(Work instruction):
Word for word, quote the lines from the one containing "Click calendar icon" to the end of the entries below, including both. Leave pictures out.

(Provided records):
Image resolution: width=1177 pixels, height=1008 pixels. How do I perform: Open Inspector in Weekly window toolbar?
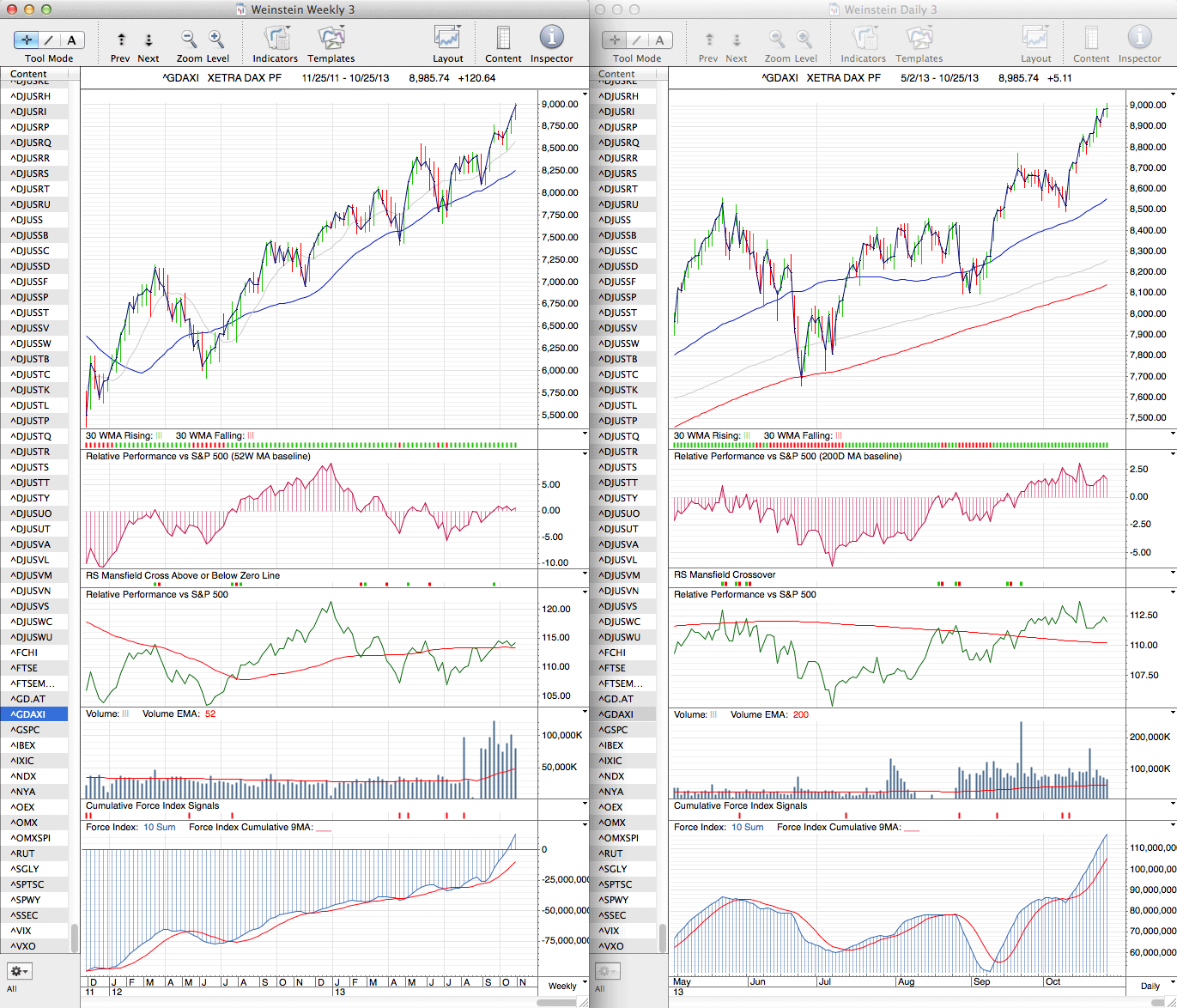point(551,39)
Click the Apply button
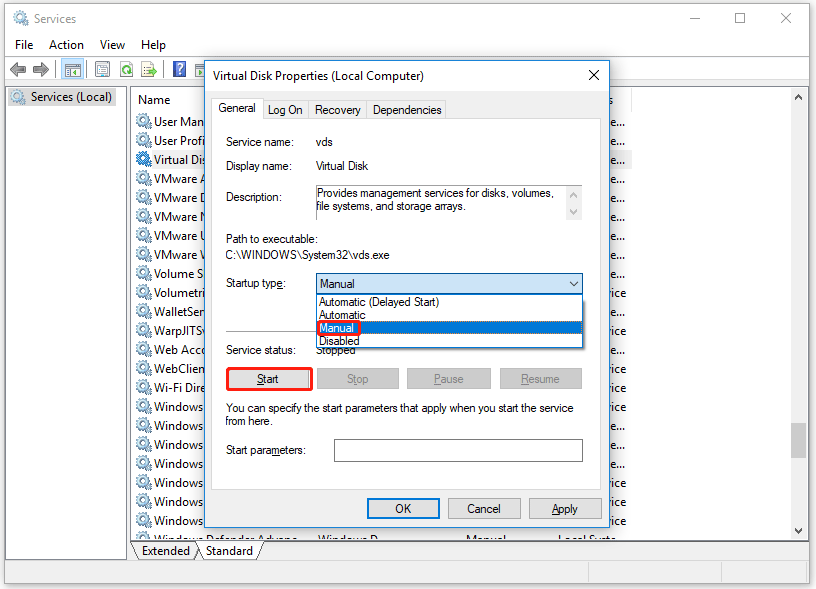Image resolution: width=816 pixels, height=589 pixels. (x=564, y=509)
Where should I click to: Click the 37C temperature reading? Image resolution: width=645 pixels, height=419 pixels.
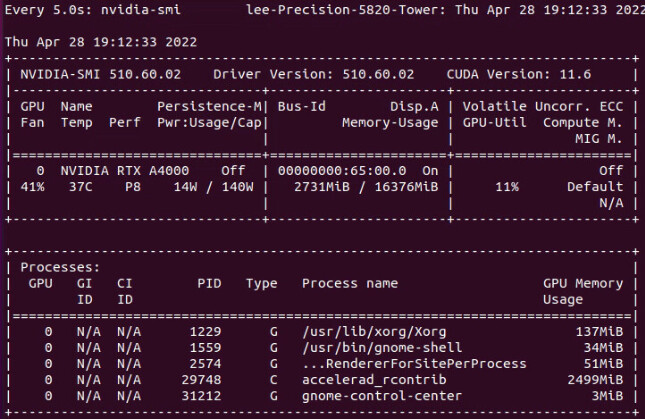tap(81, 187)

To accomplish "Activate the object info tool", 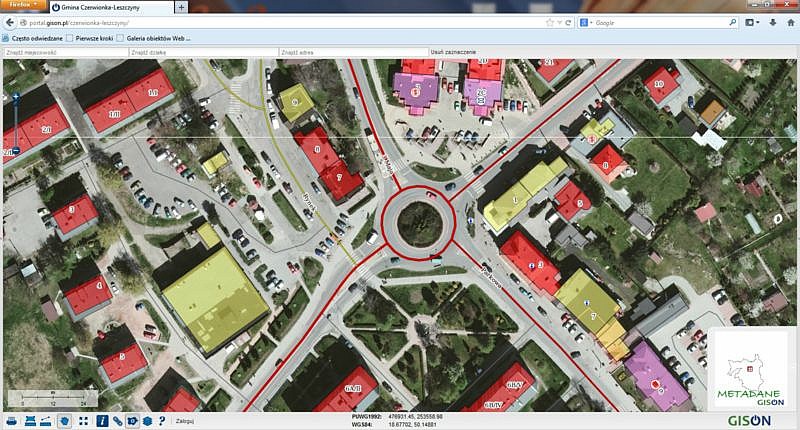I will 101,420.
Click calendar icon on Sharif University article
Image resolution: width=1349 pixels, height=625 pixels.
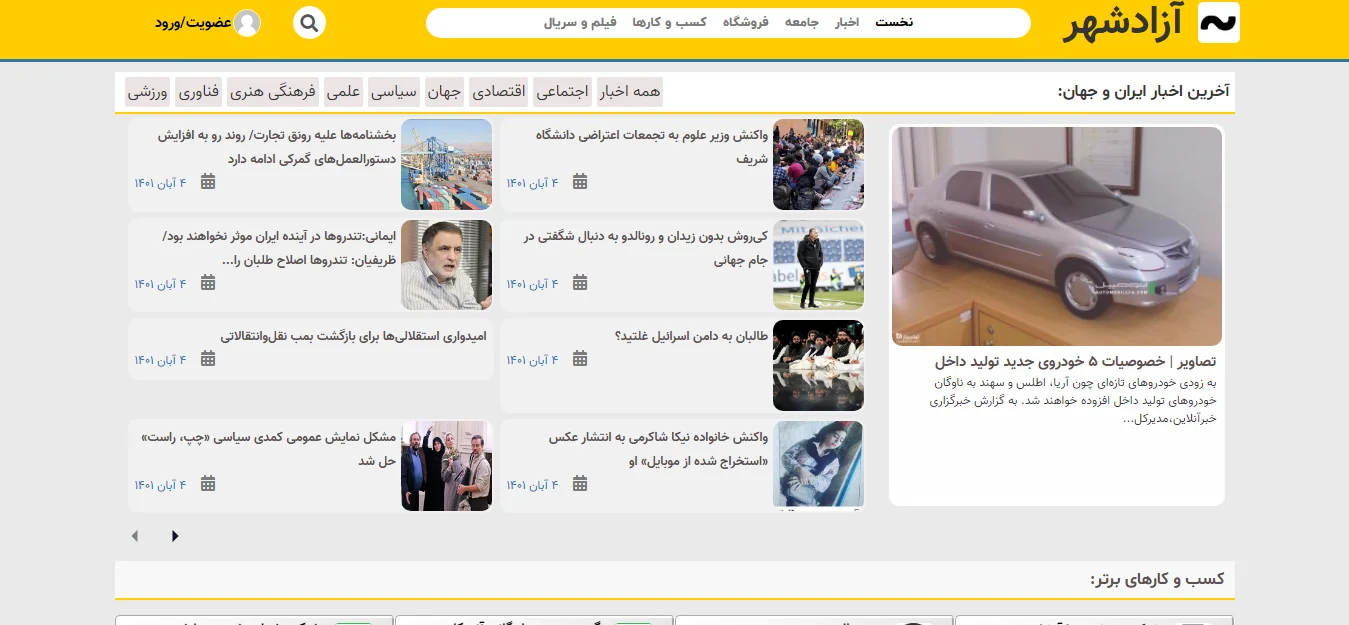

(Result for this exercise):
Click calendar icon on Sharif University article
Image resolution: width=1349 pixels, height=625 pixels.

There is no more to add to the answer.